Prime Minister Narendra Modi has said Indian Muslims would rather live and die for India than dance to the tunes of terror outfits such as Al Qaida. He said Indian Muslims would never want anything bad for India, adding people trying to influence them to do otherwise were delusional.

Modi, set to leave for the US next week on his maiden official visit to that country, told CNN in an interview he was confident India-US relations would overcome sundry difficulties and friction to achieve a genuinely strategic alliance, as there were many similarities between the two societies. He said both Indians and Americans “have coexistence in their natural temperament”.

Modi told CNN’s Fareed Zakaria that the “mood” in both New Delhi and Washington was in “harmony” with the understanding to improve bilateral relations substantially.

Modi will attend a UN General Assembly session in New York. He will also have a meeting with US President Barack Obama at the White House, Washington.

The Indian prime minister, often criticised for his apparent refusal to tender an official apology for the anti-Muslim riots in 2002, when he was chief minister of Gujarat, has had a difficult past with the US. In 2005, the American government refused to grant him a visa because of his failure to check the riots.

In the interview, when Modi was asked about Al Qaida issuing a video earlier this month with an appeal to Muslims of the Indian subcontinent to join the Indian arm of the terror outfit, he said: “My understanding is they are doing injustice to the Muslims of our country. If anyone thinks Indian Muslims will dance to their tune, they are delusional.

“Indian Muslims will live for India, they will die for India — they will not want anything bad for India,” he said.

In the video, Al Qaida chief Ayman al-Zawahiri had appealed to Muslims of South Asia to join the terror outfit to end their “oppression” in places such as Kashmir, as well as Modi’s home state of Gujarat.

The Indian prime minister, whose detractors have also questioned his refusal to wear a skull cap, was also asked about the phenomenon that of the 170 million Muslims in India, there seemed to be no or very few members of Al Qaida, though it was present in Afghanistan and Pakistan. “What is it that has made this community not as susceptible?” Zakaria asked.

Modi answered he was not the authority on doing a psychological and religious analysis on this. “But the question is whether or not humanity should be defended in the world; whether or not believers in humanity should unite. This is a crisis against humanity, not a crisis against one country or one race. So, we have to frame this as a fight between humanity and inhumanity, nothing else,” he said.

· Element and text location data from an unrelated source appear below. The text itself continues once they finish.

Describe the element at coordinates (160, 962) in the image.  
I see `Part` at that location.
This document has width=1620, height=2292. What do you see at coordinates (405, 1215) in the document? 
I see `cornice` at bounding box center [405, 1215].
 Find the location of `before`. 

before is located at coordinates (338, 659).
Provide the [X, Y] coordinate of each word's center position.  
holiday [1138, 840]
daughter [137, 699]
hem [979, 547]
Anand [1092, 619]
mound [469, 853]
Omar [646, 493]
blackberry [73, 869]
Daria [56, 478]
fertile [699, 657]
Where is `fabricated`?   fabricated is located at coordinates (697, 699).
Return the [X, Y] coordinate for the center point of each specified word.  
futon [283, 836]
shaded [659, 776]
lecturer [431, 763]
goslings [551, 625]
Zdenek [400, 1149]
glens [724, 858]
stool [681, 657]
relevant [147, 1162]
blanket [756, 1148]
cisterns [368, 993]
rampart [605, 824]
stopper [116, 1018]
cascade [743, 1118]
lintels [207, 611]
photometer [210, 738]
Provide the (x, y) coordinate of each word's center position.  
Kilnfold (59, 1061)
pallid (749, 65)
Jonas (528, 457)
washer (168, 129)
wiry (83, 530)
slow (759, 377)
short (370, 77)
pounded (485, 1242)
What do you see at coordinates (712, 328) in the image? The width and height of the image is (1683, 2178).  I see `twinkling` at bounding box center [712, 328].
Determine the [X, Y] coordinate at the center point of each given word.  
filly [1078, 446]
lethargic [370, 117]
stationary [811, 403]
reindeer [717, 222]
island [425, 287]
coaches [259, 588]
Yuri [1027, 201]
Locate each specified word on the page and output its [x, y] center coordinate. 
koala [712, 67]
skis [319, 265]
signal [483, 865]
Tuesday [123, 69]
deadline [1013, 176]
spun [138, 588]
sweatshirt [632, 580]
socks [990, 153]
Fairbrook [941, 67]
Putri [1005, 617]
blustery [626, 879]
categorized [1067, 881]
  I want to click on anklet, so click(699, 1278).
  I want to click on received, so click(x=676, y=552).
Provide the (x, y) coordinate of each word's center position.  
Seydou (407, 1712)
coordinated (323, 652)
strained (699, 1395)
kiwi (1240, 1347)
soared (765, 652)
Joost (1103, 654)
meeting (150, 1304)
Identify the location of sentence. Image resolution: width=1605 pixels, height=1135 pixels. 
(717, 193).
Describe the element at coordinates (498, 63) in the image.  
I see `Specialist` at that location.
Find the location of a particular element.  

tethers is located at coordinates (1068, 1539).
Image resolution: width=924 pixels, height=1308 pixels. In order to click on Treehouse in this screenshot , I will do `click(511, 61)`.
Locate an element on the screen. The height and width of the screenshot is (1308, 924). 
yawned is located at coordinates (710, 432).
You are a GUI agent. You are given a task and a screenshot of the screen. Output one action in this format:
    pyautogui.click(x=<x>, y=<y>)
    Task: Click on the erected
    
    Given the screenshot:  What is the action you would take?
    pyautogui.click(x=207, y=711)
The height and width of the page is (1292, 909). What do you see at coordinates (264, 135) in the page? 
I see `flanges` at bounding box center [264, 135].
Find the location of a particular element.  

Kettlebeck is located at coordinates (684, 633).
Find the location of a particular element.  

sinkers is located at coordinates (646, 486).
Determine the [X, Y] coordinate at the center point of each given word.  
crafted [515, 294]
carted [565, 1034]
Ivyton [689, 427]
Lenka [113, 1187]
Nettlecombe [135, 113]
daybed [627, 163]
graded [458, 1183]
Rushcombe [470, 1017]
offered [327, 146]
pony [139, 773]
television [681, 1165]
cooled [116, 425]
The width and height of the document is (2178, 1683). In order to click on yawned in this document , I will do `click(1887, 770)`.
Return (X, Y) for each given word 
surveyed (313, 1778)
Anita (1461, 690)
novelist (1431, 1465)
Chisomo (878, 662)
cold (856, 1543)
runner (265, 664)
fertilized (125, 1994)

His comments on Muslims being patriots come in the wake of Bharatiya Janata Party leaders such as Yogi Adityanath, backed by the party’s ideological mentor, the Rashtriya Swayamsevak Sangh, raising the issue of ‘love jihad’ consistently in the run-up to the recent by-polls in Uttar Pradesh. His statements are also in contrast to several Bharatiya Janata party leaders questioning the patriotism of Muslims, during the Lok Sabha elections.

On the possibility of India and the US developing a genuinely strategic alliance, Modi said: “I have a one-word answer, and with great confidence I say — yes. Let me explain: There are many similarities between the US and India. If you look at the last few centuries, two things come to light — America has absorbed people from around the world, and there is an Indian in every part of the world. This characterises both the societies. Indians and Americans have co-existence in their temperament.”

Modi said while “there have been ups and downs in our relationship in the last century…from the end of the 20th century to the first decade of the 21st century, we have witnessed a big change. Our ties have deepened. India and the US are bound together by history and culture.  These ties will deepen further”.

Asked if he felt there was a genuine desire in Washington to try and improve the relationship with India, the prime minister said relations between India and the US should not be seen within the limits of just New Delhi and Washington.

“It is a much larger sphere. The good thing is the mood in both New Delhi and Washington is in harmony with this understanding. Both sides have played a role in this.”